There’s still limits on their usage too.
I’m not sure the IDF experience provides all that much data to support the assertion that they are doing ok.
But your numbers bear out my point. If I am a draft board, do I not want a pool of candidates where 71.7% of them will be fit? Or do I slog through a pool where I am sending more than 9 out of every 10 home? I am not conducting a social experiment; I am trying to get soldiers out in the field in a time of national crisis.
First, while I did use those numbers as a proxy we do need to be careful about applying them to our entire population. Those were numbers from those who enlisted. There are gender-normed physical standards for enlistment in general. There can also be cultural factors that skew those numbers differently based on who actually seeks enlistment. We probably do need to lower standards some to significantly increase military size anyway; the gender skew may narrow if we’re making men at the 50-60 percentile level into Infantry on the OPAT. It’s the best number I’ve got but it is not data for our population as a whole. If I were actually setting draft policy I’d want better data.
Let me channel that inner voice from my experience as a staff officer that wants to consider at least three courses of action for a decision.

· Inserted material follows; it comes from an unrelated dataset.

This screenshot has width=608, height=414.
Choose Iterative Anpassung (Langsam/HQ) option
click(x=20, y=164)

COA 1 - Don’t draft women.
COA 2 - Register women and draft them in appropriate numbers to fill the demands they are able to meet without adjusting standards. That likely produces female Soldier heavy support units and male Soldier heavy combat arms units. It may well require gender bias in totals drafted to fill requirements; it’s guaranteed to not be more gender biased than male-only conscription.
COA 3 - Create tiered capability assignments and units in the combat arms and other high physical demand MOSs. Use the less physically capable in assignments like training in the US or less critical ongoing missions like in the Sinai or Kosovo. That frees up the most physically capable for the most demanding missions.

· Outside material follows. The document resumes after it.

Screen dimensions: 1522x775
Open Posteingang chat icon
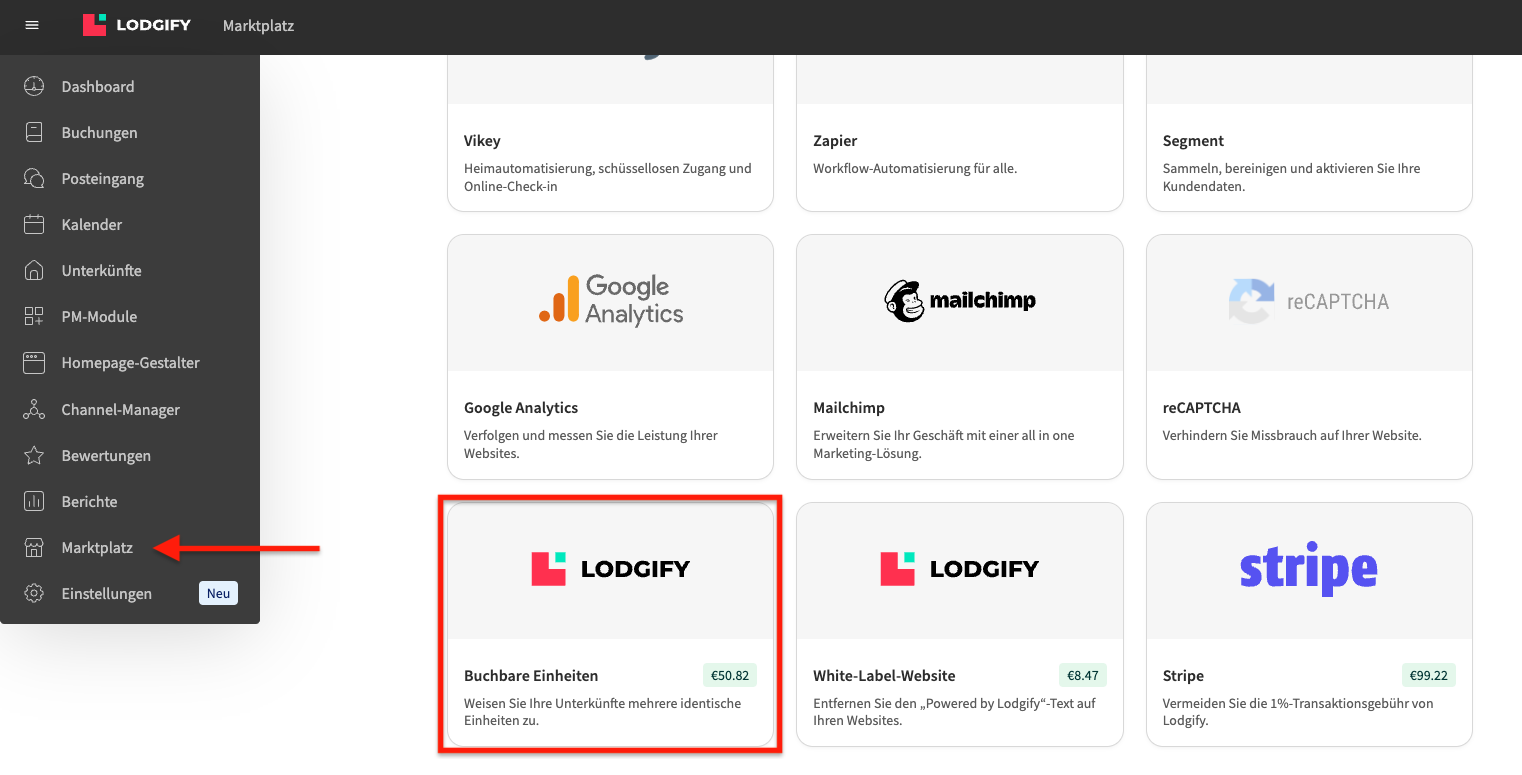point(34,178)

I had an old battalion XO that would have hammered me into the ground like a tent stake if I tried the false dichotomy of your post. As a battalion XO and commander I was not happy when my staff tried the “there’s only one way to deal with this” spin
Your daughter sounds kind of shallow and incompetent. Your hypothetical son world be more user to the military than your actual daughter? Killing someone might break a nail? The military can’t afford to buy her enough clothes?
Obviously you know WAY more about this than me, but I would just guesstimate that a volunteer army self selects for people more generally physically fit than the average population. So, the numbers of fit people in the population should naturally be lower for both men and women, but my point remains.
As far as filling non-combat roles, I’m with you there, but we don’t need a draft to do that. Assume we have a full army. We have a battle like at Guadalcanal. A bunch of grunts are killed. Well, we didn’t lose any quartermasters or training staff or IT people. They were all behind the lines. We lost GIs.
Based upon my foray into this topic, those are the ones we draft. We didn’t drag Eisenhower or Patton off of their sofas and whip their fat asses into shape. The top people and the support personnel were volunteers and the people that needed replenished were the front line guys that ate bullets. We need fit people for that, and as women are underrepresented in that group, it makes more sense to draft men.